L’economia toscana, da sempre, è la prima ad andare in crisi quando cambia la dinamica di mercato ed è fra le ultime a ripartire. E anche questa volta è così, come ci ricorda l’ultimo Rapporto dell’Irpet.

24 Giugno 2022 da Ambrogio Brenna Lascia un commento

Nonostante la diminuzione del peso del comparto sul totale delle attività economiche registrato negli ultimi decenni, l’industria manifatturiera continua ad essere funzionale allo sviluppo e resta il cuore del sistema innovativo in tutti i paesi avanzati.

In Toscana, dopo due anni di pandemia, i dati confermano che alla tenuta e alla vitalità del sistema produttivo hanno contribuito in larga parte le produzioni manifatturiere. Non il sistema moda, che stenta a riprendersi e a ritornare ai livelli precrisi, quanto, per dirla con l’ultimo rapporto Irpet, “le altre specializzazioni del sistema industriale regionale, che hanno tutte recuperato i valori di produzione del 2019”.

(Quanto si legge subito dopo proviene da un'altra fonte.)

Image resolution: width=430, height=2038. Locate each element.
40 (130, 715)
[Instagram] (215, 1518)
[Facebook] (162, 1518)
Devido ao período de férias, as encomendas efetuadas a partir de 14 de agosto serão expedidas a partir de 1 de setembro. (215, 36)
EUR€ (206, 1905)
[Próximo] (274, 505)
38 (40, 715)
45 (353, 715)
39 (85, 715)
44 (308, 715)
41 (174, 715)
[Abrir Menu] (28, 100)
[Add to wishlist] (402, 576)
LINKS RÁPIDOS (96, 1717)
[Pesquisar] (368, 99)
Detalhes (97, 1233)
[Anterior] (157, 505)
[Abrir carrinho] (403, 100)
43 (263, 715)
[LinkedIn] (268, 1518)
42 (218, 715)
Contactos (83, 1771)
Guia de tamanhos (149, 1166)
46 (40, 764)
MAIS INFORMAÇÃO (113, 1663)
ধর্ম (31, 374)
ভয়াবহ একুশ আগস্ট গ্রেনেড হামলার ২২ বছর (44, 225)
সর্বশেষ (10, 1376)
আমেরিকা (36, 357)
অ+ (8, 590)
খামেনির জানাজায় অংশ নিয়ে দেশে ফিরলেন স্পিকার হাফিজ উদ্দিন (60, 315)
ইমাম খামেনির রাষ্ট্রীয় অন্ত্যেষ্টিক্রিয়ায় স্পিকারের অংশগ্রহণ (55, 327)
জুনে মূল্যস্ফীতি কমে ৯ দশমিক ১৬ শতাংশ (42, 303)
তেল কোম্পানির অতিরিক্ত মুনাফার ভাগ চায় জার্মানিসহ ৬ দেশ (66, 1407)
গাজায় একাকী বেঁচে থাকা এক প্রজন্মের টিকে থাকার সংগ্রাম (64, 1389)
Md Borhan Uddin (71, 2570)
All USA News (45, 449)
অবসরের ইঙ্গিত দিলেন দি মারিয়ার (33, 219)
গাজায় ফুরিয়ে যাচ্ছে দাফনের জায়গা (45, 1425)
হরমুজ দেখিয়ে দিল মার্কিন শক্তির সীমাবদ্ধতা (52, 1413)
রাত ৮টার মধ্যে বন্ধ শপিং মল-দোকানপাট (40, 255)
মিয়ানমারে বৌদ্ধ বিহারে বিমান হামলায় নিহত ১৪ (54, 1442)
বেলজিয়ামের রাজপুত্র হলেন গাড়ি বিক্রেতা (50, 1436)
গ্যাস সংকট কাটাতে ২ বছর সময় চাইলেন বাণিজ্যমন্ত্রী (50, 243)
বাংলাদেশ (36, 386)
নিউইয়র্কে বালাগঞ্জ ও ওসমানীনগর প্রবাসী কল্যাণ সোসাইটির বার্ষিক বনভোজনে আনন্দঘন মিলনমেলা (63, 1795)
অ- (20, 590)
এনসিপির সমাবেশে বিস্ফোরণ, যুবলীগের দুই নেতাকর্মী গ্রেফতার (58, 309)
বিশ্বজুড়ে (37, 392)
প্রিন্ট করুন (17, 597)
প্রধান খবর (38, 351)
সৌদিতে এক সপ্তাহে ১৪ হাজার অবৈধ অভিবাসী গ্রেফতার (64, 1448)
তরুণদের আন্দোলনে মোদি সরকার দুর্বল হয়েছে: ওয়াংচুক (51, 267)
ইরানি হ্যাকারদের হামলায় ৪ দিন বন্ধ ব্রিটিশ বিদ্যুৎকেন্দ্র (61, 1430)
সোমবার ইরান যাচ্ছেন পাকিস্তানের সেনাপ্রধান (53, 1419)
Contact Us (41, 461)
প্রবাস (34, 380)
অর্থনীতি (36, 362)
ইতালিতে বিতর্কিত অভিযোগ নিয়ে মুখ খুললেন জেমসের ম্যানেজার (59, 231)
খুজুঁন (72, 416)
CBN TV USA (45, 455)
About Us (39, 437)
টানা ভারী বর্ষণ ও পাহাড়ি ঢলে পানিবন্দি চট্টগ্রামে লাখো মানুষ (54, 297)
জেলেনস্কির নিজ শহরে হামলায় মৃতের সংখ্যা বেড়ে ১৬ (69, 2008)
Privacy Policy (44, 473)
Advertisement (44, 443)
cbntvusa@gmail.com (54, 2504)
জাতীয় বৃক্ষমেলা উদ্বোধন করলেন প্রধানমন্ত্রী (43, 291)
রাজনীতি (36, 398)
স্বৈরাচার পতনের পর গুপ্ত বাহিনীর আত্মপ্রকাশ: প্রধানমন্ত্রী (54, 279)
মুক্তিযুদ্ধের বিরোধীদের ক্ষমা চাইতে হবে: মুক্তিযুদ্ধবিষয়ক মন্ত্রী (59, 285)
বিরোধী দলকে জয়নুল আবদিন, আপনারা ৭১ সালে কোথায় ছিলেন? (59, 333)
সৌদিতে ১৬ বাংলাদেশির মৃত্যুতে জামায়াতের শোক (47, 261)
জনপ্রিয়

La lesson learned insegna, dunque, che dobbiamo abbandonare il vecchio dilemma ‘quale manifatturiero in Toscana’ e smettere di appassionarsi al dibattito sui settori maturi e sulla loro vetustà: quelli a basso valore, con quote di mercato in regresso, sono già stati giustiziati dal mercato prima della pandemia. Dobbiamo piuttosto raccogliere la sfida per rafforzare il comparto manifatturiero in Toscana provando, se possibile, a vincerla.

Rafforzare il settore significa in primo luogo invertire la logica delle delocalizzazioni del passato e procedere a forti processi di reinternalizzazione. La pandemia e l’interruzione dei processi di fornitura delle catene lunghe ha mostrato la debolezza e le pesanti dipendenze che si sono create. Blocchi parziali o totali delle forniture si evidenziano in particolare modo in alcuni settori, blocchi che hanno causato grave nocumento ai lavoratori e alle aziende, con pagamento di penali per mancata consegna, cassa integrazione e rescissione dei contratti.

Re-internalizzare i processi produttivi significa da un lato dotarsi di nuove tecnologie con impronta ambientale (energetica e sostenibile) tendente allo zero, dall’altro innalzare il livello delle competenze professionali, sia per i white collar che per i blu collar.

L’avvio di forti processi di ri-professionalizzazione, approfittando di quanto previsto da alcuni contratti sul diritto alla formazione soggettiva, insieme al coinvolgimento convinto dei gruppi dirigenti aziendali, sono le precondizioni per un’inversione di rotta e per un nuovo posizionamento strategico del comparto manifatturiero della regione.

Occorrerà vincere anche la resistenza alla crescita patrimoniale e dimensionale del nostro sistema. Il vecchio schema “impresa povera-famiglia ricca” ha generato nel medio e lungo periodo crisi aziendali e/o cambi di proprietà a favore di chi disponeva di capitali, la concezione “padroni a casa propria” ha impedito la nascita di concentrazioni minime, rappresentando un vincolo nell’accesso a nuovi mercati e a nuovi capitali.  E se per anni “il paradosso del calabrone” ha funzionato, oggi anche in Toscana i protagonisti sono le multinazionali tascabili, quelle imprese che si trasformano, che innovano i prodotti, che si professionalizzano e si patrimonializzano.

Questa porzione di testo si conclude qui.